SOCIAL INSECURITY….Peter Gosselin of the LA Times has a piece in today’s paper that’s must reading. It’s very long, and sometimes fairly complicated, but he’s tackling a subject that I think is central to understanding what’s happening in America today. As the headline puts it, “If America Is Richer, Why Are Its Families So Much Less Secure?”

As Gosselin points out, although average incomes today are higher than than they were 30 years ago, income growth has slowed dramatically in recent years while income volatility has skyrocketed:

During the 1970s, families in the economic middle enjoyed a comparatively favorable run. Although their incomes generally swung up or down as much as 16% a year, they ended each year an average of 2% ahead of where they began. The result by the decade’s close was that the reward of extra annual income had more than covered the potential loss from a single year’s sudden plunge.

But the story during the 1980s and early 1990s was basically the reverse. The volatility of families’ income nearly doubled to as much as 30% a year. But now, instead of growing amid all the ups and downs, average family income dropped at an annual rate of 0.3% in the 1980s and an even steeper 2.3% in the early ’90s. The bottom line: more risk for less reward.

Although volatility remained high in the late 1990s, with typical annual swings of as much as 27%, incomes finally began to grow again, improving families’ odds of being able to get ahead. But the good times didn’t last. Since 2000, incomes have reversed course and fallen about 1% a year, according to recently released census figures. In other words, things are back to the unattractive equation of more risk for less reward.

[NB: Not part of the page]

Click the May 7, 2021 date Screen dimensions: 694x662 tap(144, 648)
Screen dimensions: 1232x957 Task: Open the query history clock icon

Gosselin’s story alternates profiles of two struggling families (one high income and one middle income) with explanations of what’s happening and ? more important ? why. And while his take is fundamentally nonpartisan, it’s pretty easy to see how George Bush’s “ownership society,” far from helping to address this problem, will merely exacerbate it.

Is increased volatility a price worth paying for an arguably more vibrant economy? Maybe. But you need to know the entire story before you decide, so take a few minutes and read this piece. It’s important.